# ABOUT THIS TASK
Somewhere below are a line with "This screenshot has height=474, width=603." and a later line with "Task: Advance to next airplane photo arrow". Output exactly those lines and all lines between them.

# SOURCE MATERIAL
= = = = =

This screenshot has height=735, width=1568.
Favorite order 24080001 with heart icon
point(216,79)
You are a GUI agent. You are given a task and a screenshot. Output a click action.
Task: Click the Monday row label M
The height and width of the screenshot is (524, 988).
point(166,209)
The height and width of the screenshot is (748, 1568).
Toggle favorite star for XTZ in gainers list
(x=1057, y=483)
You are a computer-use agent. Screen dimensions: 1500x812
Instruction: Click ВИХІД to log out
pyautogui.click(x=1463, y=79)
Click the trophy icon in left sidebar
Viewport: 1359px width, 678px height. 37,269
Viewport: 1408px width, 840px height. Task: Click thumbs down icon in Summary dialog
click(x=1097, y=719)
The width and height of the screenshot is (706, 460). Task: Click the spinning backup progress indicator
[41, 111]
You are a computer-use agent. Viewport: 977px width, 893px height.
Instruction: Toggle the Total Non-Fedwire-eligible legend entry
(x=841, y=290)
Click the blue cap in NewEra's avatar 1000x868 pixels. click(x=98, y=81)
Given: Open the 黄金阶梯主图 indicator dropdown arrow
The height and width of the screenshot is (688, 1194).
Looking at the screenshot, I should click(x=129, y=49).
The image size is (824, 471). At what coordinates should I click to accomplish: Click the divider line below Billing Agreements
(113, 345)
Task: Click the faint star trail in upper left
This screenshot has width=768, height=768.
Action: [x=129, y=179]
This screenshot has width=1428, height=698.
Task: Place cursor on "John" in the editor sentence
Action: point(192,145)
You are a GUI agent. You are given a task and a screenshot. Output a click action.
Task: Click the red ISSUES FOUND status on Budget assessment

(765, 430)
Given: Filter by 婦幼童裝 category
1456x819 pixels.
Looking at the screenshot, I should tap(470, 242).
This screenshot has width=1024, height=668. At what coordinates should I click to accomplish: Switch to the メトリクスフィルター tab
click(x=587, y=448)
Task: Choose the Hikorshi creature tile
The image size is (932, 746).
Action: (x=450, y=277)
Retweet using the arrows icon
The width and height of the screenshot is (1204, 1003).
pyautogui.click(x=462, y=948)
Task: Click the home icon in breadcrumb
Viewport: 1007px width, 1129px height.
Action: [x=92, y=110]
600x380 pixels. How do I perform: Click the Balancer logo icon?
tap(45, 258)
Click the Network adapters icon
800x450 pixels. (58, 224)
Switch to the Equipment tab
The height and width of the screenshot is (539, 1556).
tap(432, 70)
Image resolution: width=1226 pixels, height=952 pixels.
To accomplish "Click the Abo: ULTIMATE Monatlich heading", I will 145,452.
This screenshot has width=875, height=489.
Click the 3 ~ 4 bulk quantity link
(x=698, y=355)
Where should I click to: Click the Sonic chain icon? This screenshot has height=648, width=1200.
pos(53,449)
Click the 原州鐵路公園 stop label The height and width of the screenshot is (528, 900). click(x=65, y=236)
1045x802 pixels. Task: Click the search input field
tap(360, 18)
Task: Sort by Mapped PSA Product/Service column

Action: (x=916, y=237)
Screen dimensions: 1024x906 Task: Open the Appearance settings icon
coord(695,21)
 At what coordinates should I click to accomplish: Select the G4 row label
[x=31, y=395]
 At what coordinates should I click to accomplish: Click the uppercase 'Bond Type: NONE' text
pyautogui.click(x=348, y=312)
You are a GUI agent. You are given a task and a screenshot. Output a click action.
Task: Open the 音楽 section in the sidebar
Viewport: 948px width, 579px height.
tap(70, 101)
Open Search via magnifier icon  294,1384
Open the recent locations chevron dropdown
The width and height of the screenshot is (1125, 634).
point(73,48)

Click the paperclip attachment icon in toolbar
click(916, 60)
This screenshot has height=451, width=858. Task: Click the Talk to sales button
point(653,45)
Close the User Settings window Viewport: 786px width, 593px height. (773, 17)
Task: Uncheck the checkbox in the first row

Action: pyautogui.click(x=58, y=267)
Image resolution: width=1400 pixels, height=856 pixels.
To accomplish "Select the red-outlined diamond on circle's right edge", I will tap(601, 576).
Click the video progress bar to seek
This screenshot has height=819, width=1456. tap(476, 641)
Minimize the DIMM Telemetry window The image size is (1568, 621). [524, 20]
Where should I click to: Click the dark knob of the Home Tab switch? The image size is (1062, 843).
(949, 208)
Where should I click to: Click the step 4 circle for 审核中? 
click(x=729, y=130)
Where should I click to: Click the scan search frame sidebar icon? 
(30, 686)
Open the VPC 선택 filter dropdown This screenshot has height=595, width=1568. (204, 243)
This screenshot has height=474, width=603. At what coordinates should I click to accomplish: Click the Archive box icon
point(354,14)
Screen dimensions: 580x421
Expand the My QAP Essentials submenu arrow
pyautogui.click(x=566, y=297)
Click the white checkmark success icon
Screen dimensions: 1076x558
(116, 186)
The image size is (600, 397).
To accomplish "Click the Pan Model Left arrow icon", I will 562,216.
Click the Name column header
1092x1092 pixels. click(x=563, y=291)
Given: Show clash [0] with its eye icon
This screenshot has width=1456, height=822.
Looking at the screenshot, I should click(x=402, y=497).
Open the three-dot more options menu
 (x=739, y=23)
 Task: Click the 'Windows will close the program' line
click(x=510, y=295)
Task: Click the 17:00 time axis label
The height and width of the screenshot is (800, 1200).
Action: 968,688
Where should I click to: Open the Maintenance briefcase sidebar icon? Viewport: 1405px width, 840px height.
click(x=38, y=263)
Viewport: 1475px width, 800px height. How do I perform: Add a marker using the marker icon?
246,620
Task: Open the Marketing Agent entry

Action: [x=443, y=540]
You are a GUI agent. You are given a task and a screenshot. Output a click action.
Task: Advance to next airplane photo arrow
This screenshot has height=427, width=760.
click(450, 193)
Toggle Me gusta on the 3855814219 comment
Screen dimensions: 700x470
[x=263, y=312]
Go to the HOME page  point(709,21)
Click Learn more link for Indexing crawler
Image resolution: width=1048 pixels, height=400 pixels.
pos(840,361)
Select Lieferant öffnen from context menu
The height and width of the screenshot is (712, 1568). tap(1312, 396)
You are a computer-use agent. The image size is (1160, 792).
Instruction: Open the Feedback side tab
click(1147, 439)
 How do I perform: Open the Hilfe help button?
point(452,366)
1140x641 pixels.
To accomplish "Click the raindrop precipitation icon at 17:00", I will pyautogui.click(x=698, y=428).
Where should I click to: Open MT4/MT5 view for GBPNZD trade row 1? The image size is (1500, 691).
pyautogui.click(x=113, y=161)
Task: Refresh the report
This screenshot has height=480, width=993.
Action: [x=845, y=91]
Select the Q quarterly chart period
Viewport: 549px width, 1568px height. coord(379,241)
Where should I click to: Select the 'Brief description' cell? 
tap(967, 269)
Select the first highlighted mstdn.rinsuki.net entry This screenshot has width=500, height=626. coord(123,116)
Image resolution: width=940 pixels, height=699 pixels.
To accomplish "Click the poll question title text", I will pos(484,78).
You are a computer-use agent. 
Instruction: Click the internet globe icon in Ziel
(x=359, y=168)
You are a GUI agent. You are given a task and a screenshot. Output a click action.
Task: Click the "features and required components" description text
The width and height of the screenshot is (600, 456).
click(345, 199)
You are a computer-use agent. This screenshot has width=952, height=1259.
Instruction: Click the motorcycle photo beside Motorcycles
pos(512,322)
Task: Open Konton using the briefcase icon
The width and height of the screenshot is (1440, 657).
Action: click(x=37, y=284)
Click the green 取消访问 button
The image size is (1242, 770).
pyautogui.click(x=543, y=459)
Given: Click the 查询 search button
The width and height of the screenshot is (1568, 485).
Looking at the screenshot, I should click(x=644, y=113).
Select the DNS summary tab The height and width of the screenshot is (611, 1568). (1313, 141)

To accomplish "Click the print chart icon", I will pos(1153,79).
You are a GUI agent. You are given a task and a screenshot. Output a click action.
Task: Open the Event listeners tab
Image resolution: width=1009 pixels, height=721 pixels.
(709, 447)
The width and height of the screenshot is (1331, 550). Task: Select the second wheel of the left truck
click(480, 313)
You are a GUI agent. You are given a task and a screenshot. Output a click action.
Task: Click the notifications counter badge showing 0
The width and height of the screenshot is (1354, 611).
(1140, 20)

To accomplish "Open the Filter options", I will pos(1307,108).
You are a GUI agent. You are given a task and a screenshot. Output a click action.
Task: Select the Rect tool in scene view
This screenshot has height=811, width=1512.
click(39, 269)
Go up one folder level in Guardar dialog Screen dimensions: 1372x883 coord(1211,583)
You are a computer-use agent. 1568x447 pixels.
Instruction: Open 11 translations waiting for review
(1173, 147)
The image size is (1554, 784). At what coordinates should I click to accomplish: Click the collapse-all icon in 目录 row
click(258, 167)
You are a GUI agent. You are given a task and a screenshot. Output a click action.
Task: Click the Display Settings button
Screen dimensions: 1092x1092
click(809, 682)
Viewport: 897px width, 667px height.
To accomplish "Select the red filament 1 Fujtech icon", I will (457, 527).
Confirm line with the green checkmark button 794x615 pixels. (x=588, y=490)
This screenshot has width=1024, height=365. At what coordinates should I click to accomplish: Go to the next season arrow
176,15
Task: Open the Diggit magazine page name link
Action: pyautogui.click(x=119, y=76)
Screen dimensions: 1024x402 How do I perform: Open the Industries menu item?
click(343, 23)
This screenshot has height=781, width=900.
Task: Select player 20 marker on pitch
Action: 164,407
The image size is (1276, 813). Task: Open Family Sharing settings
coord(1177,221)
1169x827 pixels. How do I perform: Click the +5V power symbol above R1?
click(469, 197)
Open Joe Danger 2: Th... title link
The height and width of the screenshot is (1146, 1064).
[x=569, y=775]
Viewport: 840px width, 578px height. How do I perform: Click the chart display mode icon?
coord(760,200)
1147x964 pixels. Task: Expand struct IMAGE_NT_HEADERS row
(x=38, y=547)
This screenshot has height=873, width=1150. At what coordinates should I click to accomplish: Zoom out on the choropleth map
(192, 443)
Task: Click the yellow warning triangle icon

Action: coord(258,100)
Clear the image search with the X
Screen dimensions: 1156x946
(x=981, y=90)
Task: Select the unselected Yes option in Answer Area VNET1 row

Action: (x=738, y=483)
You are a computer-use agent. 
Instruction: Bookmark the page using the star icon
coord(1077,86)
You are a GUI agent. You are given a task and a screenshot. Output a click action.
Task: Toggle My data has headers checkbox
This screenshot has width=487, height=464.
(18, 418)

= = = = =

# OUTPUT OF THE EXERCISE
This screenshot has height=474, width=603. At what coordinates should I click to accomplish: Click the Archive box icon
point(354,14)
Screen dimensions: 580x421
Expand the My QAP Essentials submenu arrow
pyautogui.click(x=566, y=297)
Click the white checkmark success icon
Screen dimensions: 1076x558
(116, 186)
The image size is (600, 397).
To accomplish "Click the Pan Model Left arrow icon", I will 562,216.
Click the Name column header
1092x1092 pixels. click(x=563, y=291)
Given: Show clash [0] with its eye icon
This screenshot has width=1456, height=822.
Looking at the screenshot, I should click(x=402, y=497).
Open the three-dot more options menu
 (x=739, y=23)
 Task: Click the 'Windows will close the program' line
click(x=510, y=295)
Task: Click the 17:00 time axis label
The height and width of the screenshot is (800, 1200).
Action: 968,688
Where should I click to: Open the Maintenance briefcase sidebar icon? Viewport: 1405px width, 840px height.
click(x=38, y=263)
Viewport: 1475px width, 800px height. How do I perform: Add a marker using the marker icon?
246,620
Task: Open the Marketing Agent entry

Action: [x=443, y=540]
You are a GUI agent. You are given a task and a screenshot. Output a click action.
Task: Advance to next airplane photo arrow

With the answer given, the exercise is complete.